▶ What to produce
Your task is to output, without alteration, each line from the one containing "756x554 pixels." through the final line of the records below.

Items listed in a dataset:
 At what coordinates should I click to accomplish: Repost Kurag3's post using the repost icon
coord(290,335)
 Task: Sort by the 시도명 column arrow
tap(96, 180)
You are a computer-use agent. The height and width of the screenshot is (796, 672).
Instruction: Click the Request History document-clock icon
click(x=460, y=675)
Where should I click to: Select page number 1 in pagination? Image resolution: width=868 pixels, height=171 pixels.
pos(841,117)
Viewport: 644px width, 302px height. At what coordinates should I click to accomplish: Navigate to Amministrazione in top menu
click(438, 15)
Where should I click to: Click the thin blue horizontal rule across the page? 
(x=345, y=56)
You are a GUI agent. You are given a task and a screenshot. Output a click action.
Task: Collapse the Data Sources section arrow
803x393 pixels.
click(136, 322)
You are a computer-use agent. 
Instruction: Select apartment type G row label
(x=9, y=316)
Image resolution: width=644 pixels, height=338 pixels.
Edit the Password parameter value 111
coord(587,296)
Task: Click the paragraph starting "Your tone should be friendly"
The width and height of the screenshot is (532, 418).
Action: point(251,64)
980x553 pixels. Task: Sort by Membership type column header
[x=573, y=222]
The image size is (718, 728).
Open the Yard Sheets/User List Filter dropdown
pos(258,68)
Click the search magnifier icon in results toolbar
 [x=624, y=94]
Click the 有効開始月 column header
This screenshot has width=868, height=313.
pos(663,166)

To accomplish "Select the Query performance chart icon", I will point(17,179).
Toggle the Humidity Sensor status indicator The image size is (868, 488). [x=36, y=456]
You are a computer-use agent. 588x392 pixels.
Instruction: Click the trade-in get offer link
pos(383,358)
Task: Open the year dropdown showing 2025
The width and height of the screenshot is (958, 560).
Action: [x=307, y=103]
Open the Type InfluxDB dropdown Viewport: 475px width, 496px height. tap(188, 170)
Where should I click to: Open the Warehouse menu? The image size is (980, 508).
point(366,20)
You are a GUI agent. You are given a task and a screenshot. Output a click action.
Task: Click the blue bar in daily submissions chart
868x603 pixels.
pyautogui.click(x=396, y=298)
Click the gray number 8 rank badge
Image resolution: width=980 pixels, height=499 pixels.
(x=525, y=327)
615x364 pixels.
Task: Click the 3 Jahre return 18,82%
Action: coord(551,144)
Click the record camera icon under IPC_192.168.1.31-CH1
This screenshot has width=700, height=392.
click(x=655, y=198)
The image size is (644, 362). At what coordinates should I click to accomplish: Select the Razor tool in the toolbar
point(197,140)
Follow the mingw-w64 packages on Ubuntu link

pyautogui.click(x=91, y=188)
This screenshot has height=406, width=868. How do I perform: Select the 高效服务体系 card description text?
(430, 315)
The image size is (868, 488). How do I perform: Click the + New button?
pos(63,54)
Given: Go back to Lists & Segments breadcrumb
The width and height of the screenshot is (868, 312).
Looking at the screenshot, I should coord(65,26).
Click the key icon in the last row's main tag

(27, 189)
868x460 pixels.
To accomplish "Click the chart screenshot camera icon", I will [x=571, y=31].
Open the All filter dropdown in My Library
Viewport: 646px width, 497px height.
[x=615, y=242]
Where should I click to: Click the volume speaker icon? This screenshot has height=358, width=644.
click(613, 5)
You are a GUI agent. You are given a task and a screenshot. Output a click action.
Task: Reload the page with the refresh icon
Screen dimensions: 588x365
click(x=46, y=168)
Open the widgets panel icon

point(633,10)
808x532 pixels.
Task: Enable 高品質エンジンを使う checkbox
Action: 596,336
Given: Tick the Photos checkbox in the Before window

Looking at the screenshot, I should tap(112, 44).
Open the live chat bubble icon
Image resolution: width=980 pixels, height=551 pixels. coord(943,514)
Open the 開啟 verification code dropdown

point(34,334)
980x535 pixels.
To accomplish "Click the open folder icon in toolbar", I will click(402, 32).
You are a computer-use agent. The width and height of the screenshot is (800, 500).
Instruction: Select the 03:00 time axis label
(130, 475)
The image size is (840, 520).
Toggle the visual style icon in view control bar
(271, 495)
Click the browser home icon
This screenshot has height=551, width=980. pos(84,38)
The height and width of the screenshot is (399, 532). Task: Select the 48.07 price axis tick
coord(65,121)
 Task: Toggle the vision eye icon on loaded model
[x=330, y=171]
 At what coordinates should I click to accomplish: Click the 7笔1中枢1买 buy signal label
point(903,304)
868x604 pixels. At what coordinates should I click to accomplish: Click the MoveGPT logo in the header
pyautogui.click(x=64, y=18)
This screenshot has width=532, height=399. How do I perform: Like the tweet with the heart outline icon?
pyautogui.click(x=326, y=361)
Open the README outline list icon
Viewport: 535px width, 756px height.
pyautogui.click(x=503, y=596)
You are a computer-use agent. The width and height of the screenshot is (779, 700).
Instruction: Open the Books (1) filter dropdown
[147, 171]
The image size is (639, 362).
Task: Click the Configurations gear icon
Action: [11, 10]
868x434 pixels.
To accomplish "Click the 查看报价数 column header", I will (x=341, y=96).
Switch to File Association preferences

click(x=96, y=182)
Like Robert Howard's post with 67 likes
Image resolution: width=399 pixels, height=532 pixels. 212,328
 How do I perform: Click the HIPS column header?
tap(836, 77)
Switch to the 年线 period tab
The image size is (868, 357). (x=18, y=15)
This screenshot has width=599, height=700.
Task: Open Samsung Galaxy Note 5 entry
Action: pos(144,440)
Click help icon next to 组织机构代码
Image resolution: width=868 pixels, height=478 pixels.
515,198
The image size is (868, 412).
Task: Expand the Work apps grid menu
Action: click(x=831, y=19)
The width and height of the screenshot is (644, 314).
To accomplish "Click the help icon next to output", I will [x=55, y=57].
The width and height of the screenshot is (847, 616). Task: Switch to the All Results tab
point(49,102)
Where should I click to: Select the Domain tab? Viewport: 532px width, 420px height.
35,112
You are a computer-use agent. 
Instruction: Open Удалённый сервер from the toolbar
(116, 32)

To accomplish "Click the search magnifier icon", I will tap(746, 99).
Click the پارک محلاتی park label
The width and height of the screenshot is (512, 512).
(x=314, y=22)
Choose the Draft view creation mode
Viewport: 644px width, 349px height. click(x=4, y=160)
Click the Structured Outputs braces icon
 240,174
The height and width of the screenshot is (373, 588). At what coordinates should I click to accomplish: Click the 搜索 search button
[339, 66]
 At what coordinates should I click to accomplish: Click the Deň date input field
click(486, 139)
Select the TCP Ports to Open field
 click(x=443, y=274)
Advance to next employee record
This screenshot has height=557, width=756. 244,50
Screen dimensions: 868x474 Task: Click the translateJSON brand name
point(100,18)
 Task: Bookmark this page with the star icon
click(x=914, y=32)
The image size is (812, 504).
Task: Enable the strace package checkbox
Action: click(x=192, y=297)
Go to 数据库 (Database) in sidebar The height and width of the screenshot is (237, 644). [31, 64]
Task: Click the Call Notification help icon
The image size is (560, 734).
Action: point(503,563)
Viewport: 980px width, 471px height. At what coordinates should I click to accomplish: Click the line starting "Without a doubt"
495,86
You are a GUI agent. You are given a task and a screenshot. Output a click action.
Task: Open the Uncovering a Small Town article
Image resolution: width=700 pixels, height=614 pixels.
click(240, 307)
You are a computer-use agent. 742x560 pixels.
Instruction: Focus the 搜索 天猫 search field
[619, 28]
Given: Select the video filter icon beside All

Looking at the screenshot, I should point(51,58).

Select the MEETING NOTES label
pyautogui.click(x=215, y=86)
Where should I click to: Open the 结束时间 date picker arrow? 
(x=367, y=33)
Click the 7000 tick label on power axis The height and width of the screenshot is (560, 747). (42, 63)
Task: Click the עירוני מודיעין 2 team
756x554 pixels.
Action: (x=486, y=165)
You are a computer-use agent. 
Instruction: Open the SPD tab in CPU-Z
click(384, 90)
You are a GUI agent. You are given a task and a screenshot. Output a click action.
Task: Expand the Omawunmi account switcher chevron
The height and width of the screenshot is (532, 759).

▶ Answer to the problem
756x554 pixels.
Action: (x=486, y=165)
You are a computer-use agent. 
Instruction: Open the SPD tab in CPU-Z
click(384, 90)
You are a GUI agent. You are given a task and a screenshot. Output a click action.
Task: Expand the Omawunmi account switcher chevron
The height and width of the screenshot is (532, 759).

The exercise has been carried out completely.